Principal Uncertainty Quantification with Spatial Correlation for Image Restoration Problems
Omer Belhasin, Yaniv Romano, Daniel Freedman, Ehud Rivlin, Michael Elad
TL;DR
This work introduces Principal Uncertainty Quantification (PUQ), a spatially aware framework for uncertainty quantification in image restoration that builds uncertainty regions around principal components of the empirical posterior $\\mathbb{P}_{y|x}$. It leverages diffusion-based samplers to generate candidate restorations, extracts an instance-adaptive PCA basis, and uses conformal-style Learn-Then-Test calibrations to guarantee coverage with user-defined levels; two main configurations are Exact PUQ (E-PUQ) and Dimension-Adaptive PUQ (DA-PUQ), with a further Reduced variant for efficiency.
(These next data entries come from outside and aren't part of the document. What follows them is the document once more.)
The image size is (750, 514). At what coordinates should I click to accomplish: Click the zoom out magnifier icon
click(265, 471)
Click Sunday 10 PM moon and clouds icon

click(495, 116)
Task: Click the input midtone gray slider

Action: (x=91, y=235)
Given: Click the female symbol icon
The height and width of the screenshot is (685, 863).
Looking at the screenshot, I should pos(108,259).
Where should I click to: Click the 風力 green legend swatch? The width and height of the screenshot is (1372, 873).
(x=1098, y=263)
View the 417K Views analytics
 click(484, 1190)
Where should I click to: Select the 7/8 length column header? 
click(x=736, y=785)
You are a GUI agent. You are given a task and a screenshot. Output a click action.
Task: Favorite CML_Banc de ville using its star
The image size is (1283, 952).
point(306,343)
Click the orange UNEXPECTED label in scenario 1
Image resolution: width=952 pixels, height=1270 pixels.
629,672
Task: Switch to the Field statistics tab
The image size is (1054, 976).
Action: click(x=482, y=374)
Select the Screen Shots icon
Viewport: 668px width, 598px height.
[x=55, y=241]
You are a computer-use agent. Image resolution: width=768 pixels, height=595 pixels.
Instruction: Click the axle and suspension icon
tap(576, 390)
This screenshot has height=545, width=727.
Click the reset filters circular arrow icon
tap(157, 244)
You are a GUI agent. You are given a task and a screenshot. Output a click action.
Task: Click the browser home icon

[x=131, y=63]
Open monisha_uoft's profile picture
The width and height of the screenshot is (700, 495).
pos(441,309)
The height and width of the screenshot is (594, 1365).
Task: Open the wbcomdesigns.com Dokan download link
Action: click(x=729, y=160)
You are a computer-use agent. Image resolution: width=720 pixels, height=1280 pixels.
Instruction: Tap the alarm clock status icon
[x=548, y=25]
The approach yields significantly tighter uncertainty volumes than pixelwise baselines across colorization, super-resolution, and inpainting, while preserving statistical guarantees and offering improved interpretability by using only a small number of PCs in the adaptive settings. By accounting for spatial correlations and enabling local (patch) or global quantification, PUQ provides practical, certified uncertainty regions for high-dimensional image restoration tasks and lays groundwork for broader use of adaptive linear bases in inverse problems.
Abstract
Uncertainty quantification for inverse problems in imaging has drawn much attention lately. Existing approaches towards this task define uncertainty regions based on probable values per pixel, while ignoring spatial correlations within the image, resulting in an exaggerated volume of uncertainty. In this paper, we propose PUQ (Principal Uncertainty Quantification) -- a novel definition and corresponding analysis of uncertainty regions that takes into account spatial relationships within the image, thus providing reduced volume regions. Using recent advancements in generative models, we derive uncertainty intervals around principal components of the empirical posterior distribution, forming an ambiguity region that guarantees the inclusion of true unseen values with a user-defined confidence probability. To improve computational efficiency and interpretability, we also guarantee the recovery of true unseen values using only a few principal directions, resulting in more informative uncertainty regions. Our approach is verified through experiments on image colorization, super-resolution, and inpainting; its effectiveness is shown through comparison to baseline methods, demonstrating significantly tighter uncertainty regions.